We have talked about communities that have disabilities and the deaf community. I hope I have done them justice by raising that there are issues because general practice has changed so much. We are doing telephone triaging and I do worry about the fact that those who have a hearing impairment are having difficulty accessing GPs at the moment and we are looking at that. Within our surgery as well we are opening up more face to face but every practice works differently.

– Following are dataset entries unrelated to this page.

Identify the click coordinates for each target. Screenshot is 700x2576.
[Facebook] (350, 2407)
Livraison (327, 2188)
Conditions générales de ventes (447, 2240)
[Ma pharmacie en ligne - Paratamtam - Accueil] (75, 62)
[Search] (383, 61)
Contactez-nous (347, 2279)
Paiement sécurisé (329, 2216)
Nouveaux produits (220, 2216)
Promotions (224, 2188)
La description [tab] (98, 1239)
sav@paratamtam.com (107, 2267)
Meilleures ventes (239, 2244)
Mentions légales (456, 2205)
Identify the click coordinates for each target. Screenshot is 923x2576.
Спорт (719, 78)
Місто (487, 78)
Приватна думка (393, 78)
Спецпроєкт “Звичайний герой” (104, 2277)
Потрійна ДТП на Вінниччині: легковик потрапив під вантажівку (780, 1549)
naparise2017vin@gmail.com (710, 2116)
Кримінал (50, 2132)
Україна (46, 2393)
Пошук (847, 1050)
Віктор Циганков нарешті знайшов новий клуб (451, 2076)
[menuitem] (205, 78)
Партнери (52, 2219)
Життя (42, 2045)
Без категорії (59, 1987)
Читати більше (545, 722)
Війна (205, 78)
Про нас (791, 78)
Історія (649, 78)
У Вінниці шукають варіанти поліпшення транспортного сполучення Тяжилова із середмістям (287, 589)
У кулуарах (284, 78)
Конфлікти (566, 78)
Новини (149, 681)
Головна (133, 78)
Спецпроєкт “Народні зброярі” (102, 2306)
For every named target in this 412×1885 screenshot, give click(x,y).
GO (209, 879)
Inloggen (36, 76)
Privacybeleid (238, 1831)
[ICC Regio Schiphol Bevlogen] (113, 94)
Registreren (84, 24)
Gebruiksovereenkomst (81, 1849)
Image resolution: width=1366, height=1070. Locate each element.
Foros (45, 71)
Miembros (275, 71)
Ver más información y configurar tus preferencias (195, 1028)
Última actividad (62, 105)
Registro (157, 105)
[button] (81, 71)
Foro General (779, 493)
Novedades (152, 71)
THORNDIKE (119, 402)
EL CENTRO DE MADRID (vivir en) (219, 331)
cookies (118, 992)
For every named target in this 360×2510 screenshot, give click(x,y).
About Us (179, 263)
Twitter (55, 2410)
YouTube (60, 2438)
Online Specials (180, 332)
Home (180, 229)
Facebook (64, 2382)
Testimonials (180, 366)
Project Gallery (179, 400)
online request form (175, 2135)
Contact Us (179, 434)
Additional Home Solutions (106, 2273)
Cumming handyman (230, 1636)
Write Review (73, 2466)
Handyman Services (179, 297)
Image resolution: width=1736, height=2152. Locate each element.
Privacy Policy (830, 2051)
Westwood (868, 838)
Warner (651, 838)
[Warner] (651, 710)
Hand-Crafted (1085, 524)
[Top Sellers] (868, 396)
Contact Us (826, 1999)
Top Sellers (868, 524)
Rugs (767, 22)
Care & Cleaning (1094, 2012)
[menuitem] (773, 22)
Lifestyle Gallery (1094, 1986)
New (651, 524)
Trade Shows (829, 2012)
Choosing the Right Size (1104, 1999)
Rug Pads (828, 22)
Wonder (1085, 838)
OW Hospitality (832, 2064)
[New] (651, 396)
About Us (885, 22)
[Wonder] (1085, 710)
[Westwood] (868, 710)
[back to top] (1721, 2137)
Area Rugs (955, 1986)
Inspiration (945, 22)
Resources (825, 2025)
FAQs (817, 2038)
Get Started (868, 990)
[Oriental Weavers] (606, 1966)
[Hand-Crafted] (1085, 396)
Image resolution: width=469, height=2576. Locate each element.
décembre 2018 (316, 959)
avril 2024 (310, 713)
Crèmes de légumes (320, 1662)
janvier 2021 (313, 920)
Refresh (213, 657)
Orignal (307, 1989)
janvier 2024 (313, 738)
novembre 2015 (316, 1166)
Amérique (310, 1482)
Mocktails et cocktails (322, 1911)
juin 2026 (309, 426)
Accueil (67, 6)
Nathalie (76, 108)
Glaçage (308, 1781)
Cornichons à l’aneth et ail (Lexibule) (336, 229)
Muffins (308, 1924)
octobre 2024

A lot of my work has been done with women from my community. My father is an imam, I have grown up knowing and loving women and religion plays a huge part. We did not touch upon some of that. However, we need to also look at faith communities and their perceptions, such as Jewish women and their experiences with their periods because some of the stories you hear from there is that it is that awareness that needs to come up. That only will happen with collaboration and also integration. I am aware that within our communities we need to be less insular and integrate far more because this is a conversation that is far more reaching within our communities. I am honoured to have been part of this, thank you.
Professor Brewis: Thank you so much for inviting me. I have really enjoyed the session; it has been a real privilege.
I wanted to say that if any of the Committee members are interested in what we would call ‘best in show’, employers that really are blazing a trail, there is a scheme that has been up and running for about six months now called Menopause-Friendly Accreditation. We have an independent panel of seven or eight members. I am one of the experts, in inverted commas. So far we have accredited four organisations, probably the best known of which is the triumvirate of HSBC, First Direct and M&S Bank. If you type in “Menopause-Friendly Accreditation” you can watch videos that show what these amazing employers have been doing. I will say we are very rigorous and we set very high standards, this is why we refer to them as ‘best in show’. Thank you.
Chair: Thank you very much. That concludes our first evidence session of this inquiry. I thank you all so much for your very interesting and valuable contributions.